I don’t mind commuting, especially by train. The ride is relatively smooth, I usually get a seat, and I can use my time to read, write, or play Solitaire on my phone. In fact, the only thing spoiling my daily journey is the people.
People are stupid. They may, individually, be of various levels of intelligence, but put any number of people together, especially in public, and the intelligence of the group will drop like Lady Caca’s panties in a nightclub toilet. It’s a well known fact: the intelligence of any group is equal to the intelligence of its least intelligent individual divided by the number of individuals. This is especially true when it comes to public transport. In fact any sitiation where several people are moving around.
Remember those nature documentaries you used to watch as a kid before you realised they weren’t cool, and that you secretly still watch on sick days or when no-one else is around? Ok, now, remember how beautiful and graceful those shoals of fish were, hundreds of thousands of individual fishes moving as if they were part of a single organism, curving smoothly out of the way of that big whale shark and off round the coral reef? Well, humans don’t do that. When it comes to behaving in public, we are all dumber than the common sardine. Who’d have thought!
From a lengthy and most serious scientific observation of group behaviour in public, (involving much sighing, tutting and muttering “Oh for fuck’s sake!”) I think I may just know why this is. We think too much. And it’s no the right kind of thinking. It’s the kind of self-absorbed daydreaming that makes people wandering about, hands in pockets, head down, earphones firmly rammed in auditory canals, oblivious to everything outside their own private bubble of space. We all do it, I’m as guilty as anyone.
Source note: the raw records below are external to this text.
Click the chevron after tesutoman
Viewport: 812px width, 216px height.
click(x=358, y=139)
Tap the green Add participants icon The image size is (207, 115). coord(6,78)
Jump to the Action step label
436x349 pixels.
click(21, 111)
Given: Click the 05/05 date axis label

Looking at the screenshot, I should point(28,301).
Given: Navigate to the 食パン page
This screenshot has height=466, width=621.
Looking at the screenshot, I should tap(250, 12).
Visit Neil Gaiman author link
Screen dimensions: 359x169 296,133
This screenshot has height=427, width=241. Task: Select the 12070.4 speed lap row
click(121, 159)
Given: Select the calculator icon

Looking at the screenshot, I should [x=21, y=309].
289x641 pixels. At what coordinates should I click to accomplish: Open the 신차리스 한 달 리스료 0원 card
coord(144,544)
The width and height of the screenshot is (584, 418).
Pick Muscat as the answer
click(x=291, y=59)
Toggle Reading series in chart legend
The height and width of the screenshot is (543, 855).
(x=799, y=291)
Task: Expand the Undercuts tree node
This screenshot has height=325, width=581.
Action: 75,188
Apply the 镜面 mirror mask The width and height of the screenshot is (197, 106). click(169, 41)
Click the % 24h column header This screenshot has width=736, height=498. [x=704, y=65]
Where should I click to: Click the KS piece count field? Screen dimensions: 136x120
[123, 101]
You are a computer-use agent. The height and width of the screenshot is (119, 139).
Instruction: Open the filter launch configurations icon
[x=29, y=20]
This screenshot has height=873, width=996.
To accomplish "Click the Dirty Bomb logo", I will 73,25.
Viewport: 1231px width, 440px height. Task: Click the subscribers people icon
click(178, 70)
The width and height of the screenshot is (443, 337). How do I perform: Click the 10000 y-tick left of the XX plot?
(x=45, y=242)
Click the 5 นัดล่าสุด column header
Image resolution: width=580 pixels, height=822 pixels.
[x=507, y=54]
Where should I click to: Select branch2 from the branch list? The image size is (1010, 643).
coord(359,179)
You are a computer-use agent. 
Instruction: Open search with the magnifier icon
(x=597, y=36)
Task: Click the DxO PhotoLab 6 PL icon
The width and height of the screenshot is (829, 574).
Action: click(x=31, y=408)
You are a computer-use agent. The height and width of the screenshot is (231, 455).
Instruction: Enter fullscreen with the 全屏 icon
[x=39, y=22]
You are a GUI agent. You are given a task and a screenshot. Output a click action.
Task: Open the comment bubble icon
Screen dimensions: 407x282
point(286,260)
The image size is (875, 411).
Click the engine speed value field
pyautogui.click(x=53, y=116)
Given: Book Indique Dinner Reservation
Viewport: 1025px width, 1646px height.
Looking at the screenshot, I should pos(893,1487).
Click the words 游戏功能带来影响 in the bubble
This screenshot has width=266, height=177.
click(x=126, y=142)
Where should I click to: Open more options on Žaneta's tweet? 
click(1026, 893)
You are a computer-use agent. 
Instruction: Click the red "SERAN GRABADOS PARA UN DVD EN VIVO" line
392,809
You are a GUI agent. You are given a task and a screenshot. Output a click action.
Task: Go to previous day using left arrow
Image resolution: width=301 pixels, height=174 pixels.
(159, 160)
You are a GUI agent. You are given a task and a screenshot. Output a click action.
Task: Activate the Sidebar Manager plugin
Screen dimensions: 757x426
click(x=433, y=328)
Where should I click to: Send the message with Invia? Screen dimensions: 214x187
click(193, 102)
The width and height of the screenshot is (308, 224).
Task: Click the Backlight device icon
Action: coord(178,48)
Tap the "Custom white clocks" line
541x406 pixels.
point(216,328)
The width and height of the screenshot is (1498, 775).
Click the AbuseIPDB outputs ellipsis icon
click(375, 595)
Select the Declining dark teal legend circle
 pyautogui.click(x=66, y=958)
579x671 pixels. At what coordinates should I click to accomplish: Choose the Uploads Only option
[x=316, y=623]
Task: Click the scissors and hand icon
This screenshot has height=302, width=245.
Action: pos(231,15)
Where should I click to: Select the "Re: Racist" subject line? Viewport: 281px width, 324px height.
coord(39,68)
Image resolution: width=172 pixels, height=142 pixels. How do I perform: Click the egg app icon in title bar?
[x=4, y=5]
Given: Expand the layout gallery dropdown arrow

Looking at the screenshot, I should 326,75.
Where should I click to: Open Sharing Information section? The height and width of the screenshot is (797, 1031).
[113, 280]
How hard can it be to just be aware of your surroundings? To notice that if you stand in a particular place, you’ll be in people’s way? To realise that there are not only people in front of you but all around you, even behind you? Well, here are a few… well, let’s call them guidelines, to behaving in public, and in this case on a station platform. I honestly fail to see why people don’t think of them by themselves, but they obviously don’t, so here goes.
- The platform is only so wide. It’s not expandable. If everyone else is standing to one side to let others pass, it would probably be a good idea if you did too. In fact that’s the main rule: observe the social model in place and conform as much as possible. It’s just common sense.
Practical example: Let’s assume that the platform is about wide enough for 3 people, against the wall is a row of people waiting, on the outer side is a line of people standing along the yellow line because their train is up next. down the middle is a free passage for people moving along the platform. there is room in both the inner and outer rows. Don’t pick a crowded spot and stand in the middle lane. That’s just breaking Wheaton’s Law.
- Spitting in public is gross. Making a big deal and loud noise as you spit is worse. In fact, any emission of bodily fluids in public is gross. Just don’t.
- Ok, so the station is a fairly open space, that still doesn’t mean you’re allowed to smoke outside of the smoking areas, it still stinks (the same goes for farts, by the way). And if you flick one more butt onto the tracks while standing less than an arm’s length from the nearest bin, I will smack you.
- If you really have to have a phone conversation in an otherwise quiet place, keep your voice down and maybe do a bit of self editing. We don’t all want to hear the results of your colonoscopy, or listen to you brag to your friends about how “big” your lover is and how dumb your husband is for not finding out. True stories.
- Don’t cross the yellow line until the train has stopped. Really. Don’t. You will die. Horribly. Oh, and mind the gap.
- If you’re eating something that makes a lot of crumbs – well, first of all, just think what you look like! – but most importantly, drop the crumbs over the edge of the platform. The station mice aren’t going to feed themselves. Well, ok, maybe they are, but still, they deserve a treat.